Alantolactone exhibits selective antitumor effects in HELA human cervical cancer cells by inhibiting cell migration and invasion, G2/M cell cycle arrest, mitochondrial mediated apoptosis and targeting Nf-kB signalling pathway.

PURPOSE

Cervical cancer is responsible for significant mortality and morbidity across the globe. Owing to the adverse effects of the currently used chemotherapy, research is directed to develop effective and safer chemotherapy for cervical cancer. This study was therefore designed to examine the effects of Alantolactone (AL) against a panel of human cervical cancer cells (HeLa, C4-1, MEK-180, C33A) and a normal cell line (HCerEPiC).

METHODS

Cell viability was examined by WST-1 assay. Cell migration and invasion were examined by transwell assay. Cell cycle analysis was performed by flow cytometry. Apoptosis was detected by annexin V/propidium iodide (PI) and DAPI staining. Western blot analysis was used to examine protein expression.

RESULTS

The results revealed that AL inhibits the growth of the all the cervical cancer cells in a concentration -dependent manner and exhibited the lowest IC50 of 15 µM against the HeLa cervical cancer cells. The anticancer effects of AL were due to induction of mitochondrial mediated apoptosis. AL caused enhancement in the expression of apoptosis regulatory proteins such as caspase 3 and Bax in cervical cancer cells.

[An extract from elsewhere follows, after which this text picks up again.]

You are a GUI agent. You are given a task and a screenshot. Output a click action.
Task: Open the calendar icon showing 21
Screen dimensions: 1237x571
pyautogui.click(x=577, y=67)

AL not only prompted the accumulation of the cervical cancer cells in the G2/M phase of the cell cycle but also inhibited the expressions of various cyclins. Transwell assay revealed that AL suppresses the migration and invasion of cervical cancer cells. Moreover AL could also block the NF-kB signalling pathway concentration-dependently.

CONCLUSIONS

It is concluded that AL may serve as an important lead molecule for the development of therapy for cervical cancer.